I was considering something like this.  My only issue is that I do want a little shadow because I am trying to match some existing photos that I had someone else shoot, and those photos have shadows.  Do you think that the idea of using white lexan and lighting it from the back and bottom is about the same thing you are talking about?  I'm not really sure if I would get shadows from that either, but it's just a thought.  



Dao said:


> Can you correctly expose the subject and then pull the background in POST?  i.e.  raise the highlight or upper range from the curve.



Yeah, but my issue is that I have about 250 photos to do.  I am really trying to get this nailed down in the camera to avoid too much post work.    



Helen B said:


> Do you really need to shoot at f/22? That is a bit small for a D40, especially when you are using so little of the frame. Try a faster shutter speed and a wider aperture (or see the next para).
> 
> You seem to have plenty of light for inanimate objects. I use quite a bit less. I also prefer to use incandescent lamps over CFL for product shots. Can you remove the CFLs and just use one 100 W household incandescent lamp per softbox?
> 
> Do not trust the quoted CCT of the lamps. For the CFLs you will also need to change the tint, even if you got the CCT correct.
> Use a custom WB, but do not use overexposed white, or what might be close to white but not true white.

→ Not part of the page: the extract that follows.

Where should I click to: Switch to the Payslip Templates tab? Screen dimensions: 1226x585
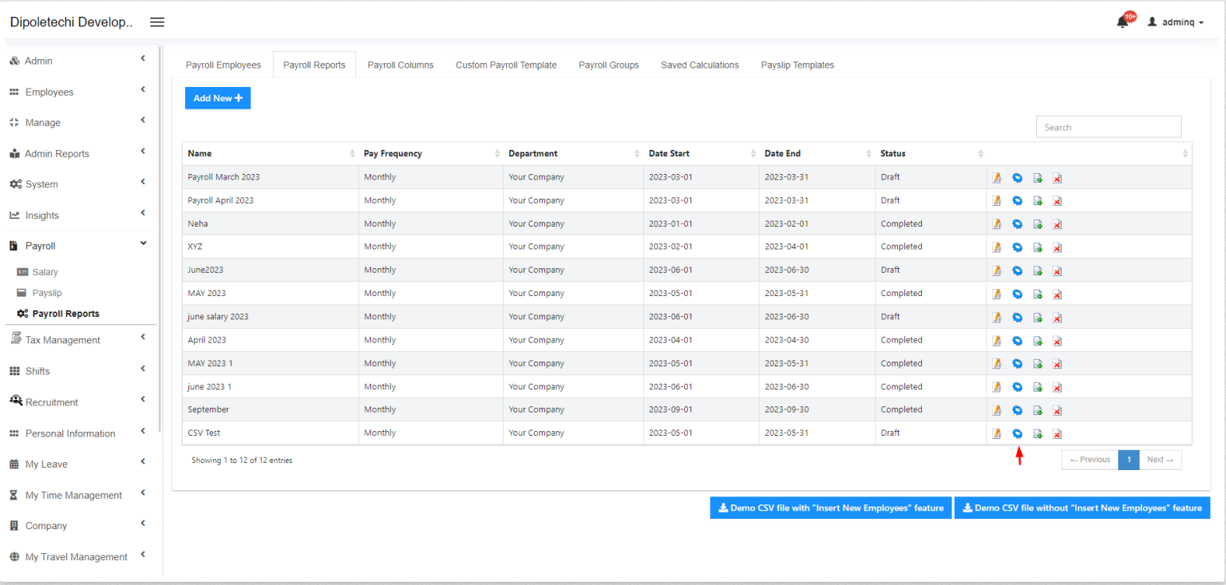[797, 65]
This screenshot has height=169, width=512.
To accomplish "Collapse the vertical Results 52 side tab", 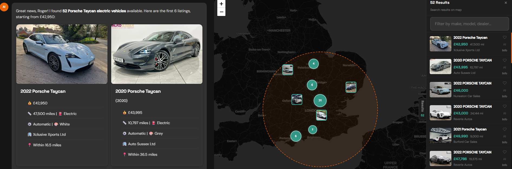I will [x=422, y=109].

Better still, if you want accurate colours, use a profile.
> 
> more later, must go.



At a larger aperture, my depth of focus is too small.  This particular shot could probably go down a bit, but this is the smallest item I am shooting.  For the rest, the depth of focus will lose the back of the product.  I can certainly try using some incandescent bulbs today and see what happens, though.



Mully said:


> Why not pot a whit card on a black seamless ..... you have too much white to work with



You mean just using enough white for what's behind the product instead of the entire frame?  I never thought of that.  For the smaller items, I suppose it would help, but as I get into the larger items that take up more room, it might get hard.  I could try throwing some duvatine on the table and use it to cover as much of the white as I can.  Think that might help?


----------



## Buckster

Mystery said:


> I was considering something like this.  My only issue is that I do want a little shadow because I am trying to match some existing photos that I had someone else shoot, and those photos have shadows.  Do you think that the idea of using white lexan and lighting it from the back and bottom is about the same thing you are talking about?  I'm not really sure if I would get shadows from that either, but it's just a thought.

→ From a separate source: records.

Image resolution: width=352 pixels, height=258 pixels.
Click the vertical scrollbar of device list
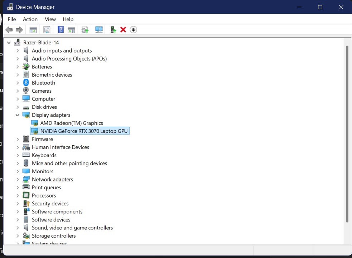tap(347, 134)
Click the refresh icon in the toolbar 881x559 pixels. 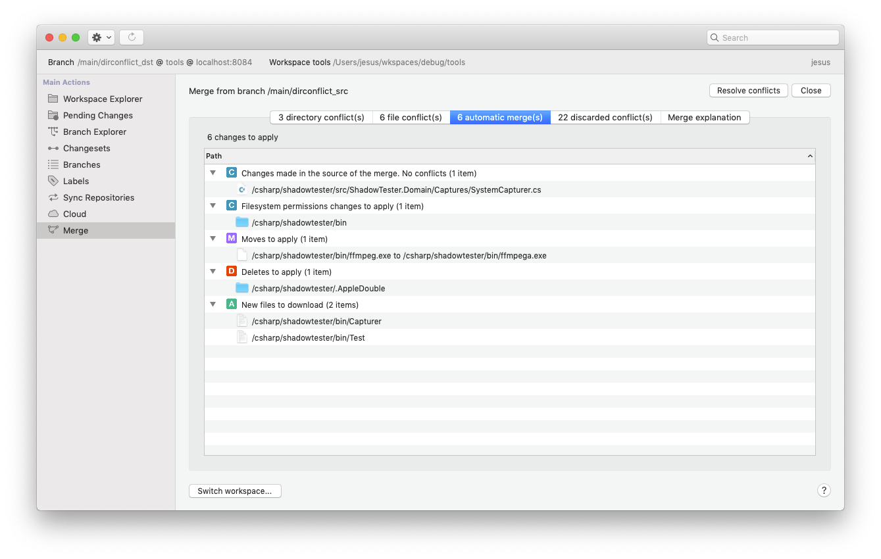(x=131, y=37)
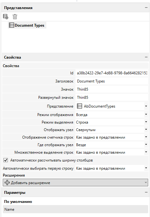Image resolution: width=150 pixels, height=217 pixels.
Task: Click the Добавить расширение button
Action: tap(75, 183)
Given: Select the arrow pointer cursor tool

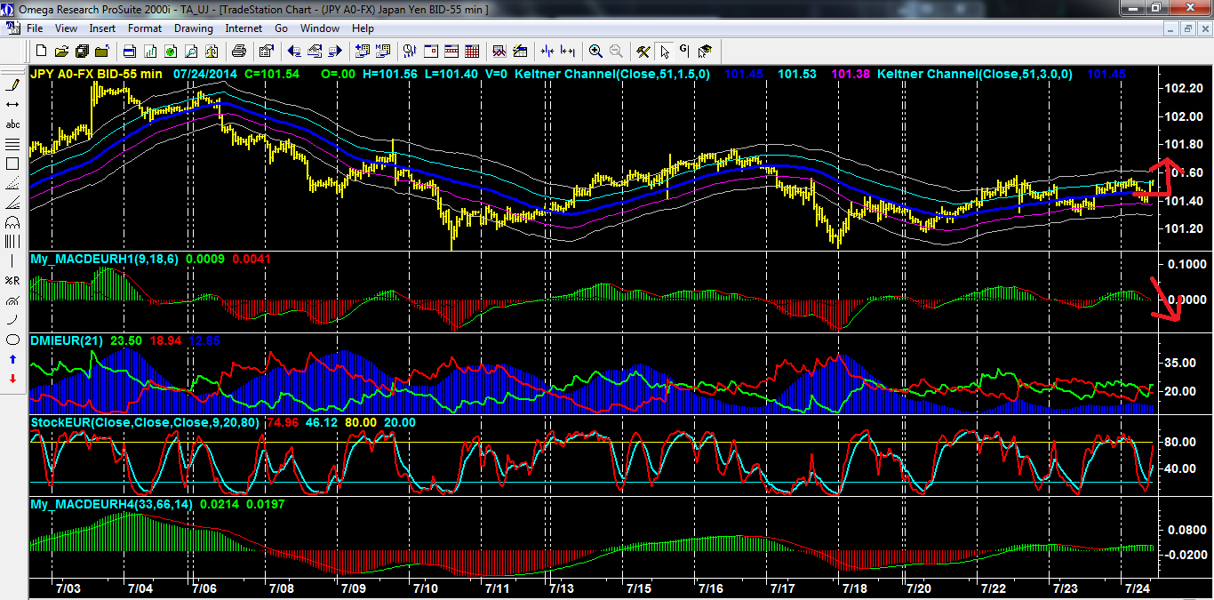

In any case, you're going to need to experiment a bit with your set up until you get it dialed in, so go for it.


----------



## Mystery

I am going to work on lighting the product and background separately today.  I will go pick up some seamless paper since my poster board is too small to do this properly.  My issue is the lights, I only have the 3 softboxes.  I have some aluminum work light cans I can use, but whatever bulb I use in them it will not throw even light.  I was thinking about maybe buying home depot halogen work lights to light the background and using the softboxes on the products.  Or, I can buy some more inexpensive ligths, maybe a couple strobes?  Could I use strobes to light the background white?  I kind of feel like I'm starting out from scratch here, any ideas on what lights I should look for to do this properly?  My budget is limited, but I need to do this for work so I will figure out a way to get what I need.


----------



## Helen B

If you are getting Savage paper get 66 Pure White, not the Super White or the Portrait White. 66 is the closest to true neutral white.


----------



## Mystery

Helen B said:


> If you are getting Savage paper get 66 Pure White, not the Super White or the Portrait White. 66 is the closest to true neutral white.



I thought the super white would be what I want for an overexposed background, no? Im curious why not.


----------



## CCericola

Super white has a blue tint to it.


----------



## CCericola

Or I should say cool tones.


----------



## Mystery

Update:  I decided to try building a clear lexan sweep to raise the product up off the background with.  I bought a 4' x 8" piece of lexan, I think it was 1/16".  I thought it would be really easy to bend a sweep into it.  I did some testing on some other lexan I had laying around and it turned out horribly.  After calling around town to try and find a shop that could properly heat and bend it, I decided it might be more trouble than it was worth.  I was a little worried that after the $55 for the lexan and the $25-$50 I was going to have to pay someone to bend it, I might not like the results.  I knew I would need more lights too, and trying to mach lights to the ones I already have might prove to be difficult.  So, I took the lexan back and swapped it out for a piece of 1/8" white lexan.  I built a table similar to the one here.  Build a Back-Lit Slope Backdrop For Better Product Photography | DIYPhotography.net  I was a little worried about contrast problems with the product right on the light source, but so far it is working great!  I think I could have gotten better results with a separately lit background as discussed here, but the need for more lights scared me off. Here is the shooting table.  It ended up costing me around $200 for all the materials.  The lexan alone was around $110.  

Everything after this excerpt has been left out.